What is being asked:
Put the records, from the first line through the line containing "coord(897,857)", into a Markdown table with the columns Row and Line. Skip blank lines, give each remaining line its own numbered row, and include only these lines.

Data supplied start

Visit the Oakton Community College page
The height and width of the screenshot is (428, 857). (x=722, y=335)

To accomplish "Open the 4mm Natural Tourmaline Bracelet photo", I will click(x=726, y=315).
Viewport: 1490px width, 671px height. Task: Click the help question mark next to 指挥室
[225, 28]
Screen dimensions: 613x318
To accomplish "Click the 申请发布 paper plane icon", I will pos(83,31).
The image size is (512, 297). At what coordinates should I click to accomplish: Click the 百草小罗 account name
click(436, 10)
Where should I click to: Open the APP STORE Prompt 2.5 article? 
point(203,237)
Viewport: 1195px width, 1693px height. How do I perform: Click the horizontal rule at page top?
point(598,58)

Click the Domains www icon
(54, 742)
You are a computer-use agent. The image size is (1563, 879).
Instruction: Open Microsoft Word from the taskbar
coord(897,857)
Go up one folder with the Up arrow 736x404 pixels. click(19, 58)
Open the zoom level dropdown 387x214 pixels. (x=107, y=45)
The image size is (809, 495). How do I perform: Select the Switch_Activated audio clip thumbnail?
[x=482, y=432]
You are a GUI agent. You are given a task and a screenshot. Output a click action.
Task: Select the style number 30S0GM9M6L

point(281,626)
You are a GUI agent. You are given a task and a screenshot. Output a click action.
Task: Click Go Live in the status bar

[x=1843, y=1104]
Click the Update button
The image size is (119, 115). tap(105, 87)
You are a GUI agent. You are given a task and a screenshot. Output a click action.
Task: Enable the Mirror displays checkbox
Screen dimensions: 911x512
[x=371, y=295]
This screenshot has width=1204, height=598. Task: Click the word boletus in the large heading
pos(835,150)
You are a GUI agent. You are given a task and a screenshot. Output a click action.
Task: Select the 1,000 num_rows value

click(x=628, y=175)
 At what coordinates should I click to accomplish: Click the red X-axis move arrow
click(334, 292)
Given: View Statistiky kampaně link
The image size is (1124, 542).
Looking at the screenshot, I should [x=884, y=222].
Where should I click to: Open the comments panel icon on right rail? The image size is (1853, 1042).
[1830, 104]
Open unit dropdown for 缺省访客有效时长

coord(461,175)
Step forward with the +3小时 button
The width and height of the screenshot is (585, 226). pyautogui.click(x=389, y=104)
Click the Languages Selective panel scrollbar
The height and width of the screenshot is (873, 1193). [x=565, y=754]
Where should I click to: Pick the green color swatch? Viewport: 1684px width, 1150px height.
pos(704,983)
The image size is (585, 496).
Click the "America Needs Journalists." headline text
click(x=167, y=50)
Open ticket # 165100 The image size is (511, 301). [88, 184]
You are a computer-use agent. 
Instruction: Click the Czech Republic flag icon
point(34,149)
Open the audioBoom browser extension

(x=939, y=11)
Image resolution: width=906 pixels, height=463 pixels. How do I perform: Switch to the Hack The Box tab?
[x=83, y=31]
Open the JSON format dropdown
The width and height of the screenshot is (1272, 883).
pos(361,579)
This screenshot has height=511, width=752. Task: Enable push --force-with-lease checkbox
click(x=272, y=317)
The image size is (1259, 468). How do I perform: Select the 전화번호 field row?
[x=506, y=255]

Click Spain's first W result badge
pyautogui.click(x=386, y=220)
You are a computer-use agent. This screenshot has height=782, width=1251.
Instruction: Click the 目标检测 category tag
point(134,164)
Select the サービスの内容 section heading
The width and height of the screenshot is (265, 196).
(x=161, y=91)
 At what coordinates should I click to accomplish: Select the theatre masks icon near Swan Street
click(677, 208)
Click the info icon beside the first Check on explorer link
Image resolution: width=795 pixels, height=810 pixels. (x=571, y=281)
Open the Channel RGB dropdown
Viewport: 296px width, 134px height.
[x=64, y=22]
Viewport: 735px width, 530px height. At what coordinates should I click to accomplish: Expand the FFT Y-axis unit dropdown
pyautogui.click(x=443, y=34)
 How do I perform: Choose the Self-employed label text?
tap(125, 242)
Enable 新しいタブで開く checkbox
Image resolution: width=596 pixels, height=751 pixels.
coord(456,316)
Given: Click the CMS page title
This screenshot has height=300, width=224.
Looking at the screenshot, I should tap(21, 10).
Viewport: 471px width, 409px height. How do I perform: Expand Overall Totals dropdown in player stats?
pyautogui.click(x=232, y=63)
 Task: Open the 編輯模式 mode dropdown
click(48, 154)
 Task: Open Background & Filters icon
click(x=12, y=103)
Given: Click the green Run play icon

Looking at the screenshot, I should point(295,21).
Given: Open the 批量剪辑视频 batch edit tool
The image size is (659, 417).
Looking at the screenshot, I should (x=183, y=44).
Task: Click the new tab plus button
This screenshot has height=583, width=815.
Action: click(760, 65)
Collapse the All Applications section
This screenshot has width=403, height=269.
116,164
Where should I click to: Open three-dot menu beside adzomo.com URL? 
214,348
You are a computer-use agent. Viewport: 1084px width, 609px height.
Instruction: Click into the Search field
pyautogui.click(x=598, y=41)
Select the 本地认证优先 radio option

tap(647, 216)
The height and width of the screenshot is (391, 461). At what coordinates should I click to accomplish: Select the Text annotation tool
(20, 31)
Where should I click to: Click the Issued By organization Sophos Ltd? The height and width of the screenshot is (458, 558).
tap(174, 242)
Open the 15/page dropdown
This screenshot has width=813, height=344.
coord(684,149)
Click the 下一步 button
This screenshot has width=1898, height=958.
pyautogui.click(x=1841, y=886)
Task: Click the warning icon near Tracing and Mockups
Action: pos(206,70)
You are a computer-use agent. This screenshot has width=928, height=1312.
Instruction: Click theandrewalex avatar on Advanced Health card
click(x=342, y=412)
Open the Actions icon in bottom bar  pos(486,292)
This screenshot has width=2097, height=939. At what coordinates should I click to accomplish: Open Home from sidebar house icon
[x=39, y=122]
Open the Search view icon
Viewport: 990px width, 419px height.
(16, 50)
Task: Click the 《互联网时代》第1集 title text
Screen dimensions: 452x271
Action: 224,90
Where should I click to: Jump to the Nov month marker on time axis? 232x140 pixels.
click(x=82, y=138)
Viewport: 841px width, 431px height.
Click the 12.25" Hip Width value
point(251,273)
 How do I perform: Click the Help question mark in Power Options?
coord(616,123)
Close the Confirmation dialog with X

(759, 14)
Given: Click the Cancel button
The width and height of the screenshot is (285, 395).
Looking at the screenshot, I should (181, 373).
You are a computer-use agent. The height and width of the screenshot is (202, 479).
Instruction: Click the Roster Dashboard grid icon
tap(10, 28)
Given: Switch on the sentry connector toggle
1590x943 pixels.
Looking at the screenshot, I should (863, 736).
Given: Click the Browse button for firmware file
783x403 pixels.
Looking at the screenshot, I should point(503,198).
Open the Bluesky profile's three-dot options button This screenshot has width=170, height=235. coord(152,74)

Data supplied end

Solution below:
| Row | Line |
|---|---|
| 1 | Visit the Oakton Community College page |
| 2 | The height and width of the screenshot is (428, 857). (x=722, y=335) |
| 3 | To accomplish "Open the 4mm Natural Tourmaline Bracelet photo", I will click(x=726, y=315). |
| 4 | Viewport: 1490px width, 671px height. Task: Click the help question mark next to 指挥室 |
| 5 | [225, 28] |
| 6 | Screen dimensions: 613x318 |
| 7 | To accomplish "Click the 申请发布 paper plane icon", I will pos(83,31). |
| 8 | The image size is (512, 297). At what coordinates should I click to accomplish: Click the 百草小罗 account name |
| 9 | click(436, 10) |
| 10 | Where should I click to: Open the APP STORE Prompt 2.5 article?  |
| 11 | point(203,237) |
| 12 | Viewport: 1195px width, 1693px height. How do I perform: Click the horizontal rule at page top? |
| 13 | point(598,58) |
| 14 | Click the Domains www icon |
| 15 | (54, 742) |
| 16 | You are a computer-use agent. The image size is (1563, 879). |
| 17 | Instruction: Open Microsoft Word from the taskbar |
| 18 | coord(897,857) |